En ce qui concerne les tournées, initialement les marchands partaient de leur lieu d’origine à l’automne et ne revenaient qu’au printemps. Les tournées s’effectuaient soit en suivant un parcours dans une région donnée en allant d’hôtel en hôtel, soit en ayant un point fixe et en rayonnant autour en étoile.
A l’époque héroïque, l’hébergement du cheval revenait pratiquement aussi cher que celui du marchand.
Par la suite, pour les générations plus proches de nous, les marchands se sont le plus souvent fixés dans un endroit au centre de leur tournée en investissant dans une résidence, devenue leur résidence principale.
Les marchands sont très attachés à leur lieu d’origine (leurs racines) et pour eux les beaux jours ne se conçoivent pas sans un retour au pays. Ce retour dans le lieu d’origine pour l’été était l’occasion, dans les premiers temps, d’effectuer les travaux des champs, par la suite c’était le moment de prendre du bon temps mais aussi de bien préparer la nouvelle saison marchande en recevant les représentants, voire les patrons, des usines de leurs fournisseurs, dans les hôtels de leur village. Tous les hôtels de la « terre sainte » se souviennent encore de cette période bénie. Avec le temps les achats se sont de plus en plus effectués lors de la Foire de BORT les ORGUES et les représentants ont un peu déserté les villages.
La réussite de cette profession est largement attestée par les belles maisons qu’ils ont fait construire dans leurs villages d’origine, situées sur les routes principales et bien mises en évidence aux entrées des dits villages. Pour certaines maisons le style des constructions correspond au style des constructions de leurs lieux de tournées.
La période faste pour la profession est sans conteste l’entre-deux guerres. En 1936 le comité d’organisation de la 1ére foire de BORT revendique 3500 membres.
Le marchand déjà établi met le pied à l’étrier à beaucoup de jeunes de sa connaissance (lien avec le lieu d’origine), il les emploie comme commis puis les aide à s’installer en leur consentant des facilités de paiements et/ou en leur cédant une partie de leur clientèle.
Si à l’origine le marchand ne vendait que de la toile certains ont ensuite évolué en étendant leur gamme de produits à la literie, aux meubles et à la décoration ainsi qu’à l’électroménager. Ce qui a conduit, dans certains cas, à une sédentarisation (vente en magasin).
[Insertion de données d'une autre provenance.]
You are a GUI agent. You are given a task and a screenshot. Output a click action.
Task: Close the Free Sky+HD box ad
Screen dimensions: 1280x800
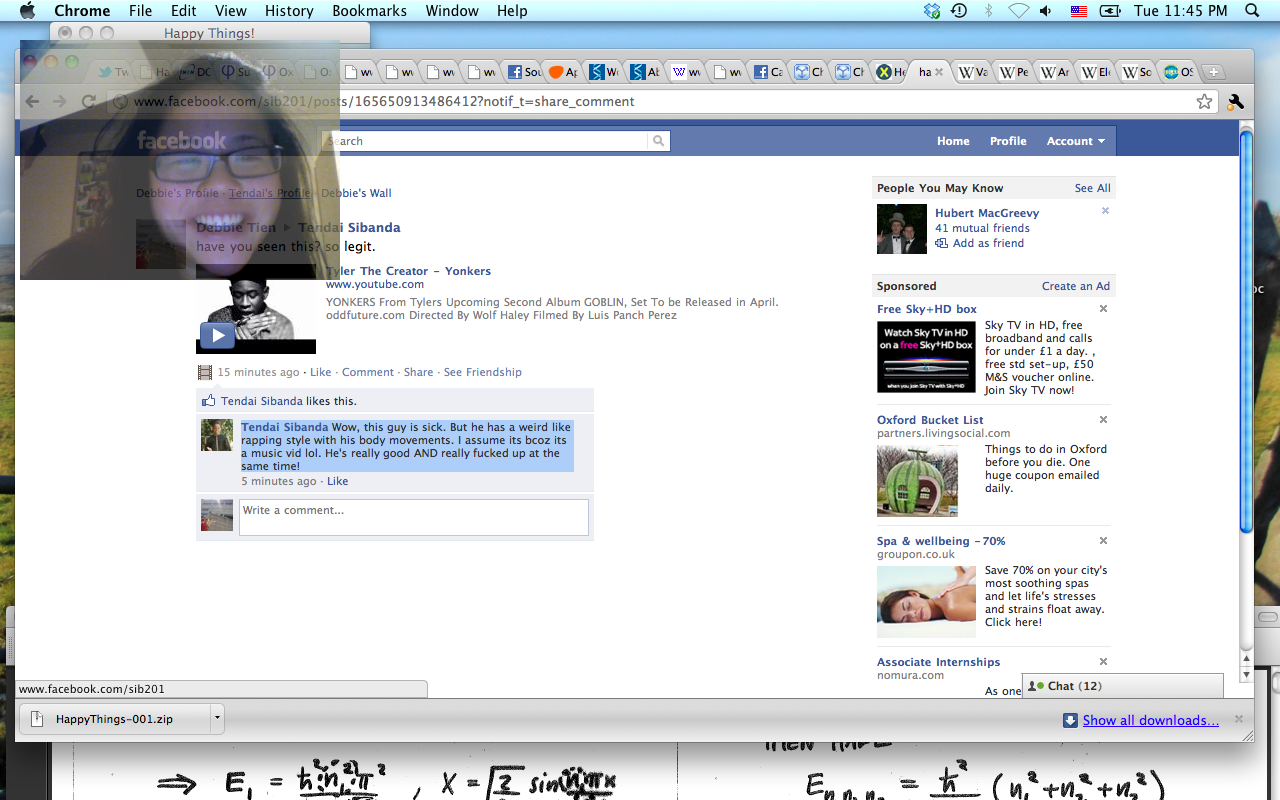tap(1103, 309)
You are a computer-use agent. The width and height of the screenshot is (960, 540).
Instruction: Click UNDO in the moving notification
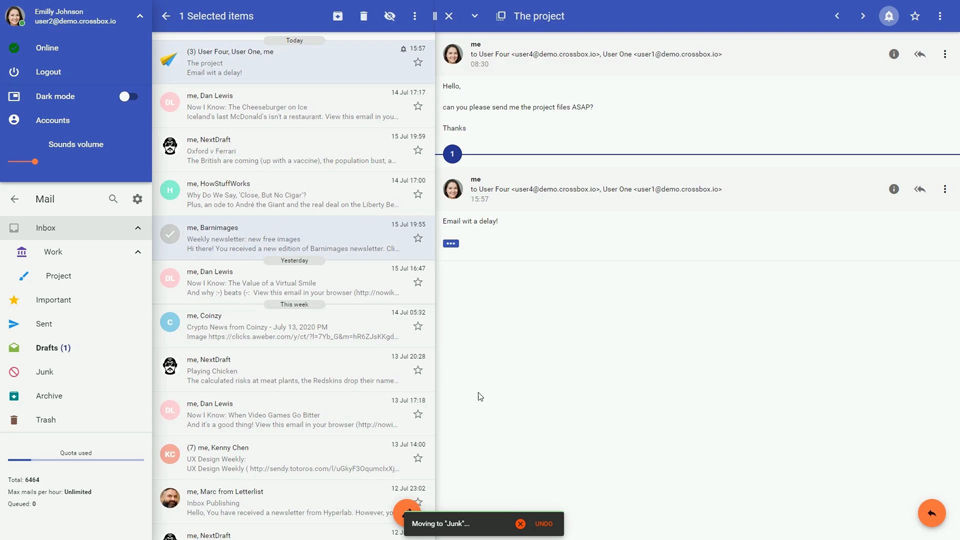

Le marchand de toiles change d’appellation et devient Négociant Voyageur. Alors que l’individualisme était de règle dans ce métier Jules MALGAT et un groupe d’amis proches ont l’idée d’organiser la profession en créant le premier syndicat à Condat en 1920.
En 1936 est créée la Fédération des Négociants Voyageurs ainsi que le salon de Bort-les-Orgues, salon professionnel fournisseurs et négociants (36 à 39).Malgré une interruption pendant la guerre (reprise en 1954), se tiendra en juillet 2009 le 60éme salon. On assiste à la création de commissions d’achat : textile en 1960, ménager en 1967 et meubles en 1968. Dans le même temps création de 2 sections de formation de Négociants voyageurs au lycée de Bort.
La Fédération des Négociants Voyageurs a édité pour ses adhérents un magazine qui s’est d’abord appelé reflets d’Auvergne puis Négoce Avenir.
En 1970 lancement du groupement d’achats ‘CENTRACHAT’. En 1988 création de CAMEXPRESS avec le crédit agricole de CONDAT.